Despite the fact that this entry probably doesn't prove it, I'd like to think that I'm a fairly positive person. I mean, I recently wrote up two extensive reviews for "Kaizoku Sentai Gokaiger," where I pretty much just gushed about how amazing I think it is so far. I obviously hold last season's RPM in pretty high regard. And I don't want to end on a note that the whole of "Power Rangers Samurai" is horrible, because I don't honestly feel that way.

I do believe that the attention to detail when it comes to adapting the visuals of Shinkenger is extraordinary. The use of certain visual effects is so well done that it's become my favorite part of the show. The flaming sword effects for Jayden's training sequences are fantastic. The cinematography on Mike's training sequence in the first aired episode is a joy to watch. Hector David plays Mike fabulously, easily rising to the top of the cast, second only to Paul Schrier, who still has the acting chops to do just about anything. Even the Mega Mode suits, which I had previously mentioned I was unsure about, turned out to be a welcome addition for me.

And it's things like that which make it so depressing that I don't love the rest of the series so far. I didn't even mention the fact that the villains of the series still don't seem to have as much presence as I was hoping they would, or that it's frustrating to see people confused about the CGI animal that was crawling around Jayden's body a few weeks back, when I know the answers to both could have easily been there had The Powers That Be in the studio and network really worked to make that more clear.

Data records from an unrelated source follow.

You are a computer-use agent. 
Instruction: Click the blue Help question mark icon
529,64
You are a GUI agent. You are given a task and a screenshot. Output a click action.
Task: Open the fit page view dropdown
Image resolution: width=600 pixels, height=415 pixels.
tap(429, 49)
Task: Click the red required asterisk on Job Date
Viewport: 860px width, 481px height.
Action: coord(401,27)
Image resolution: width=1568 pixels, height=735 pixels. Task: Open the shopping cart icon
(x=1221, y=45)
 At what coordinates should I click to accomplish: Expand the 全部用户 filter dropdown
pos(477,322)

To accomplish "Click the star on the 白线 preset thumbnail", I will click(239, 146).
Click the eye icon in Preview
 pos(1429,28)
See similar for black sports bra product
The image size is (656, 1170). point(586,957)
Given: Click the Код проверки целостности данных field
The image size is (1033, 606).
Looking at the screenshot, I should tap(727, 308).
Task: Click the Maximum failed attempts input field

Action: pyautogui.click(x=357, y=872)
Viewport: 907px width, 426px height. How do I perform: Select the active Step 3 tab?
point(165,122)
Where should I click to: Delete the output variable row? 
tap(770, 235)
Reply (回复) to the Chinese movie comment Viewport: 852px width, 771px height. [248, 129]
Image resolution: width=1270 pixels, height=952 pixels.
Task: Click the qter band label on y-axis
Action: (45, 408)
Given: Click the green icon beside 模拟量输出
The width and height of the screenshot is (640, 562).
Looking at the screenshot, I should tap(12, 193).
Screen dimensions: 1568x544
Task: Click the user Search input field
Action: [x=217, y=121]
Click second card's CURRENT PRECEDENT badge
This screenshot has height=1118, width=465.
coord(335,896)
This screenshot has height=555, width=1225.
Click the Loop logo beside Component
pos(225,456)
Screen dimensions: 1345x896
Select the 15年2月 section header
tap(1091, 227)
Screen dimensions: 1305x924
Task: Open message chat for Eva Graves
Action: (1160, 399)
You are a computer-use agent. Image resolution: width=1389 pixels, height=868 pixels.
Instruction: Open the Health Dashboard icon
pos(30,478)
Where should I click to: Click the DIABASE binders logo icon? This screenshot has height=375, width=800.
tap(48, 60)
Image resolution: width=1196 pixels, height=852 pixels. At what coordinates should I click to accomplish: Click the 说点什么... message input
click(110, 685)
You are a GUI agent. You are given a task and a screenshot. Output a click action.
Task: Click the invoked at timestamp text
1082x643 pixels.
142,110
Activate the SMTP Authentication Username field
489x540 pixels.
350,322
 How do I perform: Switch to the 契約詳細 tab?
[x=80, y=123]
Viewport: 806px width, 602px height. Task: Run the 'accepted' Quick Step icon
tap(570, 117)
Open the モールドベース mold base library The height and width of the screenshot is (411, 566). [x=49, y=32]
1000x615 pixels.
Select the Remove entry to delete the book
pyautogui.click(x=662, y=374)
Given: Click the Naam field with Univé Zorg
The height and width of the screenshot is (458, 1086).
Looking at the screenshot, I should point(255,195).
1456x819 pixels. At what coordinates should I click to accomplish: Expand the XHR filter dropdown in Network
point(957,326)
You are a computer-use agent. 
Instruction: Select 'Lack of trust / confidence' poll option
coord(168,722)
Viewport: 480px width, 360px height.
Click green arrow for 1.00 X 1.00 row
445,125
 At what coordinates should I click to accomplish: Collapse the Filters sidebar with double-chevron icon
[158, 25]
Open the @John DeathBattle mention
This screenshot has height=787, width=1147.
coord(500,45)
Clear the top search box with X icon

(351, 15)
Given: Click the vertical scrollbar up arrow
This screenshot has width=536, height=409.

I'm honestly not sure how much the show will be able to improve this season, particularly if the creatives behind it don't see any of these things as a problem. And I grant that there are plenty of people that wouldn't mind. My only real hope is that, if we're lucky enough to get future seasons of Power Rangers, we can start to try to earn back some of that evolution that the franchise had been undergoing for the past decade or so. The show has never been Shakespeare, and I would never expect that. But the show has been a lot better for me than it is at the moment, and I would at least like to get back to that some day soon.